## Task objective
Nothing but the lines from the first line of the records through the line with "You are a computer-use" should be output, exactly as written and free of pictures.

Collected data entries
*** Begin section ***

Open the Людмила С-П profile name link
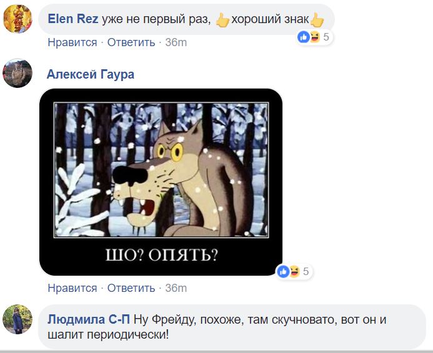Image resolution: width=433 pixels, height=353 pixels. point(89,320)
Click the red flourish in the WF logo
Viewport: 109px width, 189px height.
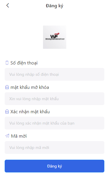click(57, 34)
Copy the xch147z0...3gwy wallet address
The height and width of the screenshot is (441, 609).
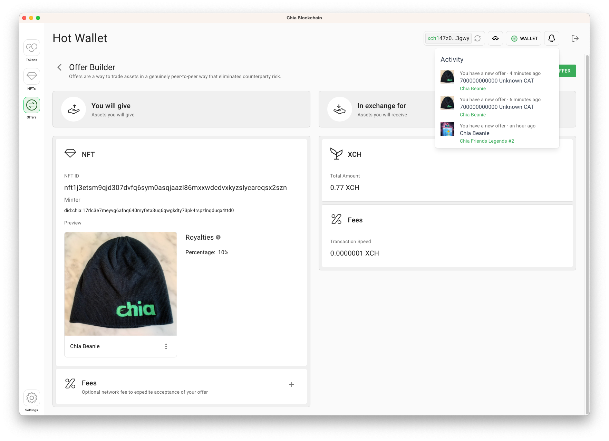tap(448, 38)
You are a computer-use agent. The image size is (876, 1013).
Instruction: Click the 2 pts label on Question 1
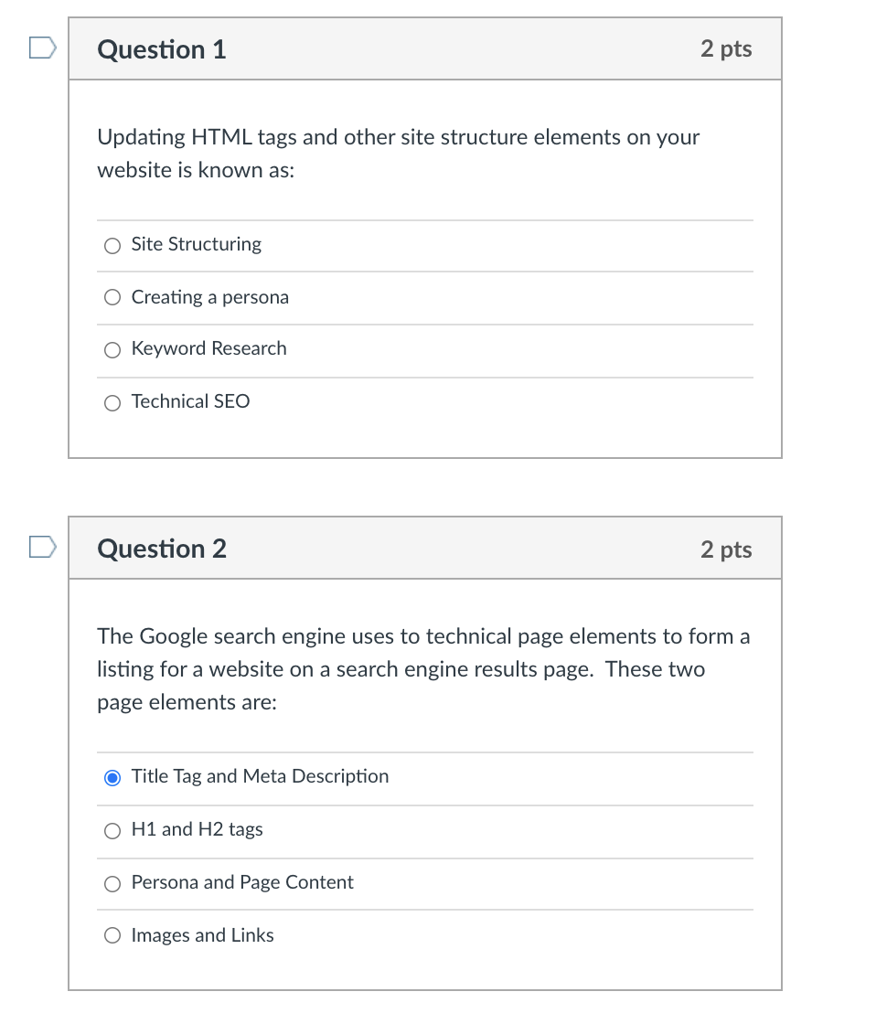[725, 49]

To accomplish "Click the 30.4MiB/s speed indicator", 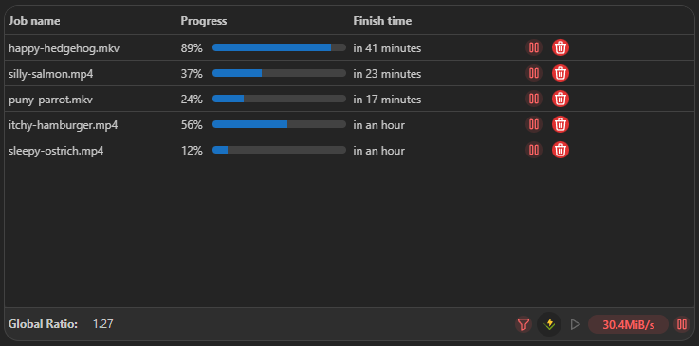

*** End section ***

## Response
Open the Людмила С-П profile name link
Image resolution: width=433 pixels, height=353 pixels. point(89,320)
Click the red flourish in the WF logo
Viewport: 109px width, 189px height.
click(57, 34)
Copy the xch147z0...3gwy wallet address
The height and width of the screenshot is (441, 609).
tap(448, 38)
You are a computer-use agent. The image size is (876, 1013).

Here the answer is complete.